Principal Investigator(s): ABC News; The Washington Post
This special topic poll, conducted January 26-31, 2005, was undertaken to assess public opinion about traffic. After first being asked their opinion of how President Bush was handling his term in office, respondents were queried about how often they traveled by car, traffic conditions in their area, and the availability and quality of public transportation and whether or not they used it. The survey also asked questions about respondents' commutes, opinions about traffic congestion, and possible measures to reduce congestion, such as tolls, high occupancy vehicle lanes, building new roads, better timing of traffic lights, carpools, and higher gas taxes. Respondents were also asked about air pollution from cars, how driving made them feel, how often they or others were guilty of speeding, not paying attention, being aggressive, and road rage.
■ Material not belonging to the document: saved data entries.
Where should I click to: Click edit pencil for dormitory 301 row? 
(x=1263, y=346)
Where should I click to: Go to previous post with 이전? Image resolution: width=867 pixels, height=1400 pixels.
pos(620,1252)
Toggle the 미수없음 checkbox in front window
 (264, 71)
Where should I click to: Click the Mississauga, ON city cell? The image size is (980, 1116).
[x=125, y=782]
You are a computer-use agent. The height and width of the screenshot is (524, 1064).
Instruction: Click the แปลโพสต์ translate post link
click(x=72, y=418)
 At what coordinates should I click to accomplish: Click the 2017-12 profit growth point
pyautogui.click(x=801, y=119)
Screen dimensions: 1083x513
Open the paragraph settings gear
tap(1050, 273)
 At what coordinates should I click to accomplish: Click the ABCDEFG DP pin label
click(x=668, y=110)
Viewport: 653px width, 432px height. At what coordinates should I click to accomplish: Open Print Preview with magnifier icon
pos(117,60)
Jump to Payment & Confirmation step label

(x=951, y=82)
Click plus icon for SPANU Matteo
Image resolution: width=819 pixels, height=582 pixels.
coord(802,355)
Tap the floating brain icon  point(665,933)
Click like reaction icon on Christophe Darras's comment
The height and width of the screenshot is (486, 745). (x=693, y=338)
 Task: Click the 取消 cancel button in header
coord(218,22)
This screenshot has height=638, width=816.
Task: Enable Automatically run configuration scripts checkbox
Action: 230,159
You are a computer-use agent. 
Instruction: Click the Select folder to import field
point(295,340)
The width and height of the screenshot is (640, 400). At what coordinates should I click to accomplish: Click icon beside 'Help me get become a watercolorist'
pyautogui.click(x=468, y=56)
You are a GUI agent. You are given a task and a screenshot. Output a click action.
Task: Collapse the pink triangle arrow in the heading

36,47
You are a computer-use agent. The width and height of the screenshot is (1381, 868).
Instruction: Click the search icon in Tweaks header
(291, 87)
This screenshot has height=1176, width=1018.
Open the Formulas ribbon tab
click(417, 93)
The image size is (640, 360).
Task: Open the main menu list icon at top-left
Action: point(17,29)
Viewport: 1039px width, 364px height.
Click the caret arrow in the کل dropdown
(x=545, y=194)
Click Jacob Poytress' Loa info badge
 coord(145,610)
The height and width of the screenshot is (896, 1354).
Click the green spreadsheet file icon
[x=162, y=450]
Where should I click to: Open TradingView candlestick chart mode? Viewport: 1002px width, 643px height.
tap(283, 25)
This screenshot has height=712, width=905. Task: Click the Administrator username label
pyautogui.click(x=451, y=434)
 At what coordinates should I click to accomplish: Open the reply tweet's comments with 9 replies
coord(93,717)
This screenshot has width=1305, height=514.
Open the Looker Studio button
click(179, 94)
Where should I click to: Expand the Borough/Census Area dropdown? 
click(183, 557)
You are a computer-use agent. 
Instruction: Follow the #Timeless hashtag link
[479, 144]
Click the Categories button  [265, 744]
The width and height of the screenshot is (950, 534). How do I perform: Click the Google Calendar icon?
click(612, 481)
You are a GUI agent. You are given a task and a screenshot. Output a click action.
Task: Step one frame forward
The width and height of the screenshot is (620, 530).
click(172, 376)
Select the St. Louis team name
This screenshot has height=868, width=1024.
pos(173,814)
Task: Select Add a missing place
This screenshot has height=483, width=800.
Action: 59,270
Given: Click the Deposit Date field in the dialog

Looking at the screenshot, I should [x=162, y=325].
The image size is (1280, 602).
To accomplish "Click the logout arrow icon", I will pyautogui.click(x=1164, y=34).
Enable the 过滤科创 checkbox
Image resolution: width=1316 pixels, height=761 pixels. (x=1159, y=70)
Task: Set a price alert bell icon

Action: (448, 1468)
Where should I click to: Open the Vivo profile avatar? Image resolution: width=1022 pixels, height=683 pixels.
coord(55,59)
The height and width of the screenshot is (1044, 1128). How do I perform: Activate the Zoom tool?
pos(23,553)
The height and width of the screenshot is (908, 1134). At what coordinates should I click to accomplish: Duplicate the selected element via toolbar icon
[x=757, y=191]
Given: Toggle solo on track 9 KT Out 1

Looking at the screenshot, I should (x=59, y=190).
Other questions pertained to respondents' opinions of the greatest dangers to safety, how they passed time in traffic, and what type of vehicle they drove as well as their opinion of it. Demographic information included the number of licensed drivers and automobiles in their household, political orientation, education, age, marital status, number of children, Hispanic origin, ethnicity, income, and sex.
ABC News/Washington Post. ABC NEWS/WASHINGTON POST NATIONAL TRAFFIC POLL, JANUARY 2005. ICPSR04315-v1. Horsham, PA: Taylor Nelson Sofres Intersearch [producer], 2005. Ann Arbor, MI: Inter-university Consortium for Political and Social Research [distributor], 2006-05-18. doi:10.3886/ICPSR04315.v1
Persistent URL: http://doi.org/10.3886/ICPSR04315.v1
Scope of Study
Subject Terms: automobile use, automobiles, Bush, George W., carpools, commuting (travel), driving habits, pollution, presidential performance, public opinion, public transportation, tax increases, traffic, traffic accidents, traffic offenses, transportation, travel
Geographic Coverage: United States
Date of Collection:
Unit of Observation: individual
Universe: Persons aged 18 and over living in households with telephones in the contiguous 48 United States.
Data Types: survey data
Data Collection Notes:
(1) Additional information about sampling, interviewing, and sampling error may be found in the codebook. (2) There are some undocumented codes in the Metropolitan Statistical Area (MSA) variable.
Sample: Households were selected by random-digit dialing. Within households, the respondent selected was the adult living in the household who last had a birthday and who was home at the time of the interview.
Weight: The data contain weights that should be used for analysis.